Der Jahresabschluss 2018 wurde einstimmig genehmigt.

Für 2019 geht Matthias Heinrich nicht von einer signifikanten Ergebnisverschlechterung durch die KNV-Insolvenz aus, auch wenn der Mitgliedsbeitrag wohl möglich nicht mehr in voller Höhe fließen werde. Geplant ist ein Überschuss von 22.000 Euro, nach dem (geplanten) Mitteleinsatz für Buchpreisbindung und Buchmarketing steht ein negatives Vorzeichen von 194.000 Euro unter dem Strich.

Budget 2020 mit "lucky punch"

Das Budget für 2020 muss voraussichtlich mit Einnahmen aus Mitgliedsbeiträgen von 4,9 Millionen Euro auskommen.
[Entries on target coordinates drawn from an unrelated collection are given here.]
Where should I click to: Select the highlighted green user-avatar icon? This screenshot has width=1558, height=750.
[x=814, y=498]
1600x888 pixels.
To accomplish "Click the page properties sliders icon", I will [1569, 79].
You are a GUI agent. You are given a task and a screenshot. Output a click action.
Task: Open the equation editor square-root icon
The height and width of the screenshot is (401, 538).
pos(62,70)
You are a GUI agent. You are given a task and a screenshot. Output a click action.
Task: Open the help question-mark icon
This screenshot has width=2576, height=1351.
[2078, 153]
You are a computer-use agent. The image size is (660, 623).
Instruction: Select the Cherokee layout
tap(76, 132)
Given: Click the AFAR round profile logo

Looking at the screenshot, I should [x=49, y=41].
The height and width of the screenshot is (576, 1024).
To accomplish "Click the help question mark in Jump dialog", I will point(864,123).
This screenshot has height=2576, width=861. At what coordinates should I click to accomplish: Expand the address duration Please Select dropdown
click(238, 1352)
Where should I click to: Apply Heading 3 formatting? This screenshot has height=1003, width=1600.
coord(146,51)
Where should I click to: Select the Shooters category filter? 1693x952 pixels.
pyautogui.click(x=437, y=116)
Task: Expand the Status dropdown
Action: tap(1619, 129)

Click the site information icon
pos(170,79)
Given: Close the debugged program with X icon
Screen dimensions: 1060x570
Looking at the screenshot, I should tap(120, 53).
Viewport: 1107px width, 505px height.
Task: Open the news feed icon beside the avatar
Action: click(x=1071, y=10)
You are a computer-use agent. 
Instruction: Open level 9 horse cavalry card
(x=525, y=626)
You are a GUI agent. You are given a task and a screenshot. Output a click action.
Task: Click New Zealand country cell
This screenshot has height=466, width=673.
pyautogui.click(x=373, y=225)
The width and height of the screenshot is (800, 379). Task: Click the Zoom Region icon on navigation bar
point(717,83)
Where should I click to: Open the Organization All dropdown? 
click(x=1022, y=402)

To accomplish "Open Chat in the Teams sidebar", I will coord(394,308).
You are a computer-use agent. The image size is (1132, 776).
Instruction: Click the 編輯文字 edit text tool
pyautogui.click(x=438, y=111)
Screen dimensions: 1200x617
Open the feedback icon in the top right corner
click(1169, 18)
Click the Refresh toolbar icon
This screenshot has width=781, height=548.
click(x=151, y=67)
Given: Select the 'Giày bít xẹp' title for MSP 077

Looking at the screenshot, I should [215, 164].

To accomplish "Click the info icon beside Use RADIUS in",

Dafür wird das Haus des Buches in Leipzig 2020 abgeschrieben sein, für Matthias Heinrich ein "lucky punch". Die Grundstücksmieten im Frankfurter Haus des Buches werden steigen und so höhere Haus- und Grundstückserträge sorgen. Auch die Lizenzsumme, die das VLB an den Börsenverein zahlt, wird aufgestockt: von 340.000 auf 440.000 Euro.

Eine kleinere Debatte entzündete sich an den steigenden Personalkosten beim Börsenverein: "Der Kopf wird immer größer, warum ist es nicht möglich, die Personalkosten zu deckeln?“, fragte Buchhändler Jörg Robbert.

Antwort von Matthias Heinrich: "Die Verbandsaktivitäten sind immer nur so gut wie das Personal, das sie umsetzt." Nach drastischen Sparmaßnahmen würden sich die Personalkosten des Börsenvereins heute wieder auf dem Niveau von vor acht Jahren bewegen, betonte Heinrich – Tariferhöhungen seien hier noch nicht berücksichtigt. „Es wird kein Geld verprasst, wir versuchen, gute Leute für gute Arbeit zu gewinnen.“ Nichtsdestotrotz werde er das Thema an den neuen Schatzmeister und Vorstand übergeben.

Unter dem Strich steht unter dem Vereinsjahr 2020 ein Jahresfehlbetrag von minus 61.000 Euro (16.000 Euro regulär, plus Umsetzung Buchmarketing).

Das Budget für 2020 wurde mit vier Gegenstimmen und fünf Enthaltungen genehmigt.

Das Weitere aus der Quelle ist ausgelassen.